It makes sense, really. The 1950s was our Victorian Age with all its prudishness and stifling of open displays of human weakness. It’s no coincidence that Downton Abbey finds meaning in the era’s death the same way Mad Men finds meaning in the transition into the 1960s. The slightest bit of human emotion would be enough to cause an absolute scandal, and movies that deal with the topics tend to be remembered far too glowingly by the generation that grew up on them. Extended shots of Montgomery Clift’s face while he decides whether or not to kill his pregnant fiancee so he can pitch woo with Elizabeth Taylor must have seemed tense to a generation of kids who were taught to be terrified of sex. Burt Lancaster standing on the roof of his barracks as he shoots at Japanese planes with a machine gun braced against his dick must have seemed inspirational to anyone who lived through Pearl Harbor. But otherwise, they don’t resonate. They’re stuck in time in a bad way.

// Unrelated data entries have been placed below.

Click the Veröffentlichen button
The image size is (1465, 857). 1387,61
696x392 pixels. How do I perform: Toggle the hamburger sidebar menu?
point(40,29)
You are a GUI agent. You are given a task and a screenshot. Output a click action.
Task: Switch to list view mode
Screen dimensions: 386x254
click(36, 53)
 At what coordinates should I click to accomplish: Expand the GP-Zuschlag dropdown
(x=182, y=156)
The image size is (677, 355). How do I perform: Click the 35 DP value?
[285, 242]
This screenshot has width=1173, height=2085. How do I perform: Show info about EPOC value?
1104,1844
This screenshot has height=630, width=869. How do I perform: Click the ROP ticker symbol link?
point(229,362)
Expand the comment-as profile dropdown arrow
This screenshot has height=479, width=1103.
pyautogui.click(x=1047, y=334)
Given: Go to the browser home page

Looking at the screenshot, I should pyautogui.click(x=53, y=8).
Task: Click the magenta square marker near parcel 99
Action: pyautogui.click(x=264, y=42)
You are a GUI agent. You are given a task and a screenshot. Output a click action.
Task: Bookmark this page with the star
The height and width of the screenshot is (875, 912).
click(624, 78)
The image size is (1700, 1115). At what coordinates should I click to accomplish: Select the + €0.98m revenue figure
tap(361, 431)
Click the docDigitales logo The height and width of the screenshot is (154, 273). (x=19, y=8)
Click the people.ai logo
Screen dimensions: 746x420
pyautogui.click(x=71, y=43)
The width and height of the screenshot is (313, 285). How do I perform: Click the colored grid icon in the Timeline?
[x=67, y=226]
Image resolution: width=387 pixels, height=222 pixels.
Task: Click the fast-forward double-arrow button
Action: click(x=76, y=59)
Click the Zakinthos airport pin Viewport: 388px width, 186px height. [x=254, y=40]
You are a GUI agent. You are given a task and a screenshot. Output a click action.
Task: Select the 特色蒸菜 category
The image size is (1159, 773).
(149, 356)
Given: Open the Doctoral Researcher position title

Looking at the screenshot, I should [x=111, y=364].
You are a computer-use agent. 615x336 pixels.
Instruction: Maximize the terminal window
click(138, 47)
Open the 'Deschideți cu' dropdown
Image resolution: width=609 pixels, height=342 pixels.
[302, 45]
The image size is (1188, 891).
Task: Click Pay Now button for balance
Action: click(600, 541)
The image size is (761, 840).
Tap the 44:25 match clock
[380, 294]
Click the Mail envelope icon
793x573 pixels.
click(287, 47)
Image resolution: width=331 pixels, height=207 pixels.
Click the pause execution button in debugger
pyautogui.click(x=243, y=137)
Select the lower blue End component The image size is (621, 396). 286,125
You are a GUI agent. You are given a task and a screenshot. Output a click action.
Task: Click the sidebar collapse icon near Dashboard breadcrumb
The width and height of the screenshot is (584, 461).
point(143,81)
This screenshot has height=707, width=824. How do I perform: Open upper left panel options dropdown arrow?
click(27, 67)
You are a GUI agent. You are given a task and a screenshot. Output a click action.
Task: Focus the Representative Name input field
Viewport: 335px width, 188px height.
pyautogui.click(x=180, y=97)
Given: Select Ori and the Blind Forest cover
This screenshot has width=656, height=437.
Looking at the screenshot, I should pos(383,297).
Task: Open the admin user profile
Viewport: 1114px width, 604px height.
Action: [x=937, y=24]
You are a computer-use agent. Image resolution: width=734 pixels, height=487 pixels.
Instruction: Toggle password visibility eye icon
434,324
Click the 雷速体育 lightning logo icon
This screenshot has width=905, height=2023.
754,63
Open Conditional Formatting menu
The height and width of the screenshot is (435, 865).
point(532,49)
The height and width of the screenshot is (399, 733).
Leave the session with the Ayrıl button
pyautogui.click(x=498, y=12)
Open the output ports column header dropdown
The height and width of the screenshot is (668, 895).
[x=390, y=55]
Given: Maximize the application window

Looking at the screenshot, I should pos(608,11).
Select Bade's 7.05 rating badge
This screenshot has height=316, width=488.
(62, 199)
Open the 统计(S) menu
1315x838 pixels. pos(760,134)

Excuse me if I reveal my bias here, but these films don’t hold hold up the way that All About Eve does because “sumptuous” isn’t praise; by definition, it’s surface-level. The trappings that make you comfortable, but not at all to the circumstances or quality. The luxury rooms on the Titanic were “sumptuous,” even as it sank.

The main problem here is the gap between stylistic choice and dramatic coherence, and here’s where All About Eve stands out. It shares some minor similarities with films that many people cling to as classic that are little more than superficially elegant, but for it, the form is the function.

The drama isn’t over-the-top and romantic for no reason. I had no problem believing that people who live in “the thee-uh-tuh” really would speak and act exactly this way, even with the elevated, performance-y dialogue.

A lot has been said on the various meanings and implications of All About Eve. There’s a level of homophobia, repercussions of the Cold War, normalized gender roles, psychology, all of that. Personally, I’m more interested in what made me like a movie in a genre I tend to avoid about somebody I would hate if I knew her in person.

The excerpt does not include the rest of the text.